- Official teaser poster
- Directed by: Yam Laranas
- Screenplay by: Yam Laranas; Aloy Adlawan;
- Story by: Yam Laranas
- Produced by: Yam Laranas; Jose Mari Abacan; Vincent Del Rosario; Veronique Del Rosario;
- Starring: Richard Gutierrez; Cristine Reyes;
- Cinematography: Yam Laranas
- Edited by: Chuck Gutierrez
- Music by: Nani Naguit
- Production companies: GMA Films; Viva Films; RGUTZ Productions;
- Distributed by: Viva Films
- Release date: October 28, 2009;
- Running time: 92 minutes
- Country: Philippines
- Languages: Filipino; English;
- Box office: ₱24,491,067.00

= Patient X (film) =

2009 Filipino horror film

Patient X is a 2009 Filipino horror film written and directed by Filipino director Yam Laranas.

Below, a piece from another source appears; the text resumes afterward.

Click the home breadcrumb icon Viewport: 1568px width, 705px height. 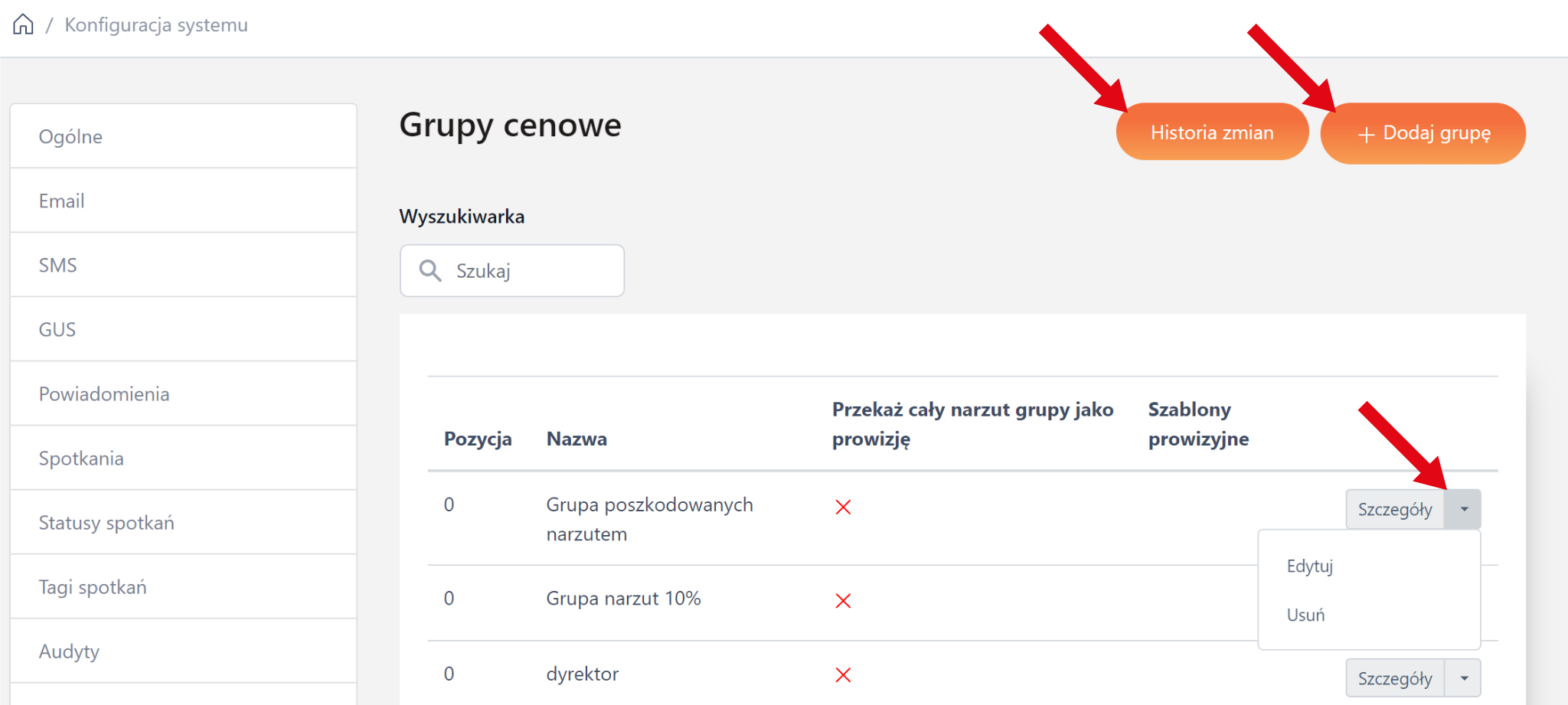(23, 24)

The film stars Richard Gutierrez and Cristine Reyes.

==Synopsis==
After twenty years, local police capture the murderer of the older brother of a young boy. Now a doctor, he must go back to his old town and face the murderers himself. He then discovers that the murderers are Aswangs (folkloric Filipino vampire-like creatures) and they pose a deadly threat not only to him but also for the entire town.

==Cast==
===Main cast===
- Richard Gutierrez as Dr. Lukas Esguerra
- Cristine Reyes as Guada

===Supporting cast===
- TJ Trinidad as Alfred
- Miriam Quiambao as Nurse Betty
- Nanding Josef as Dr. Jack
- Elvis Guiterrez as Marcus
- Dion Ignacio as Samuel
- Barbie Forteza as Sonia
- Paulo Avelino as Robert
- Rocky Gutierrez as Mateo
- Crispin Pineda as Minoy
- Junyka Santarin as Mia
- Jake Vargas as James
- Che Ramos as Melinda
- Miggy Jimenez as young Lukas

==Release==
Eleven Arts has bought the rights for the international sales duties for Patient X from both GMA Films and Viva Films. The film was released in the Philippines on October 28, 2009.

===Reception===
Derek Elley of Film Business Asia gave the film a rating of three out of 10 stating that "The film desperately needed a professional action director, and a proper horror score, to give it some pace."
The final gross of the movie is according to Box Office Mojo.